■ Recorded information ■
**********

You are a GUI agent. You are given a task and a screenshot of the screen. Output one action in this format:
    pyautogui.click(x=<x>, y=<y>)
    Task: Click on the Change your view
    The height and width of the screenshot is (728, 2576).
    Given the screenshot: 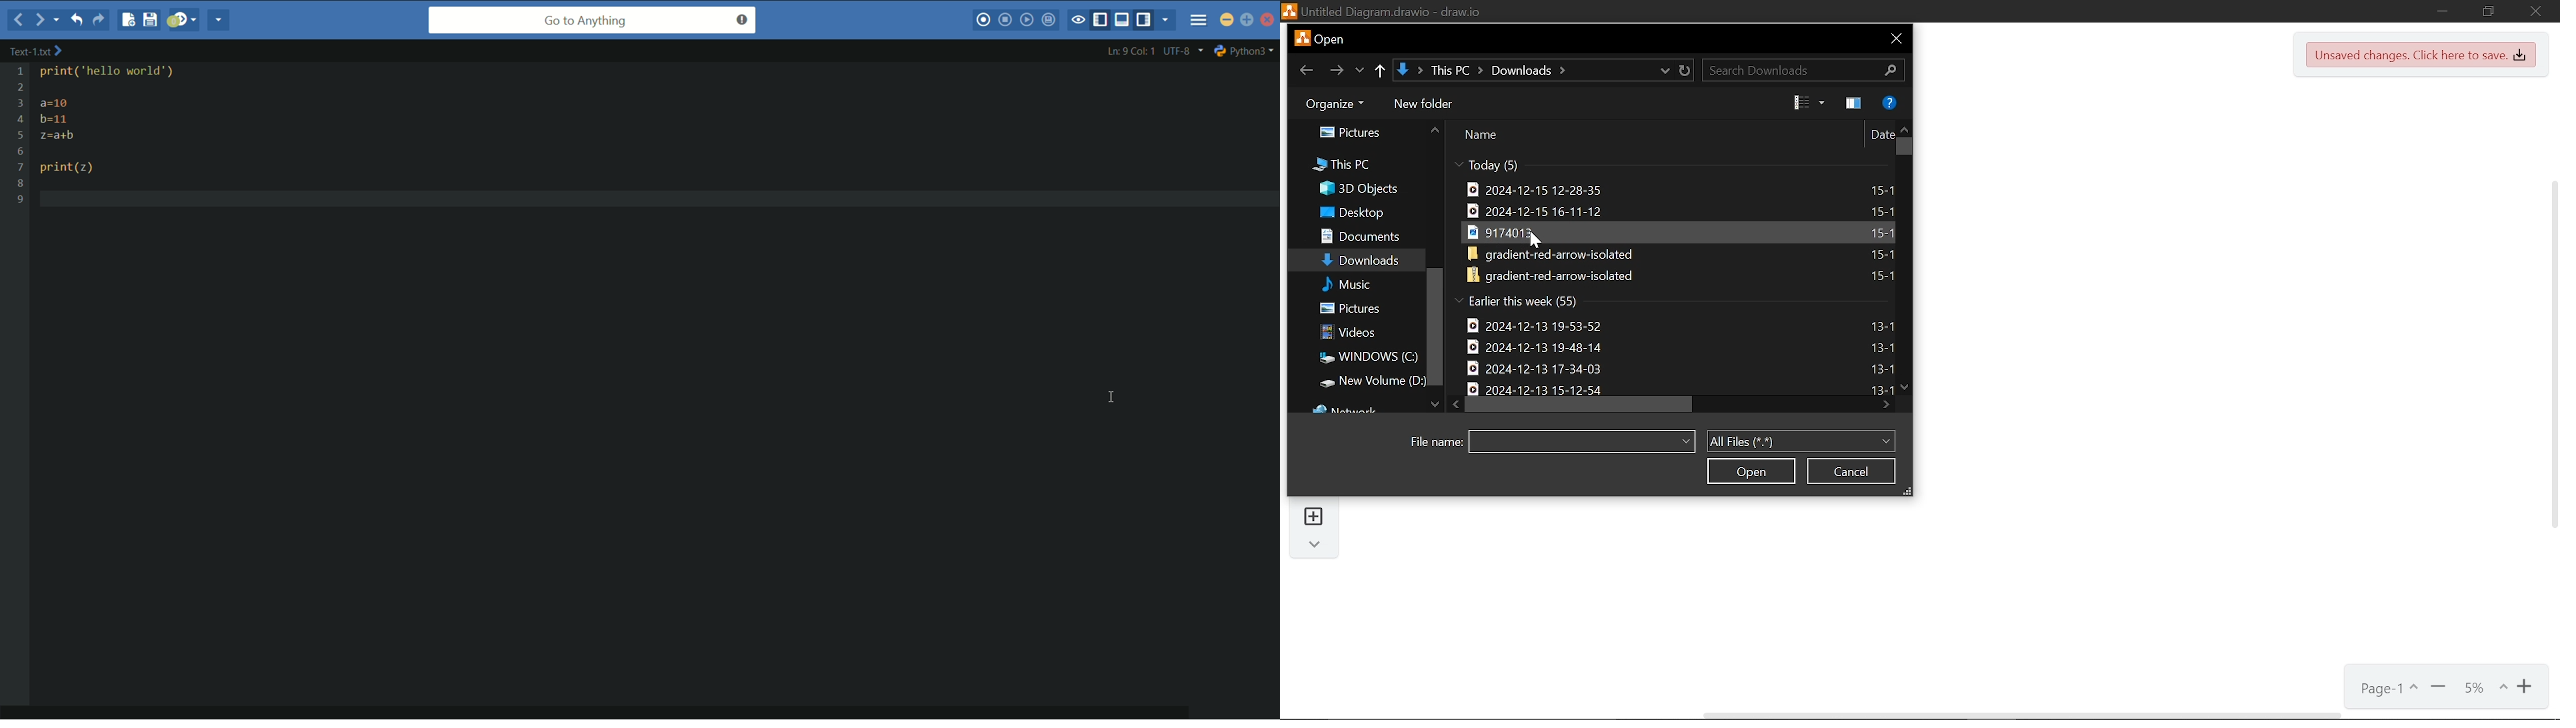 What is the action you would take?
    pyautogui.click(x=1806, y=105)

**********

■ Work to complete ■
Copy the rows word for word, from the first line through the line containing "The height and", including that line.

■ Finished exercise ■
You are a GUI agent. You are given a task and a screenshot of the screen. Output one action in this format:
    pyautogui.click(x=<x>, y=<y>)
    Task: Click on the Change your view
    The height and width of the screenshot is (728, 2576).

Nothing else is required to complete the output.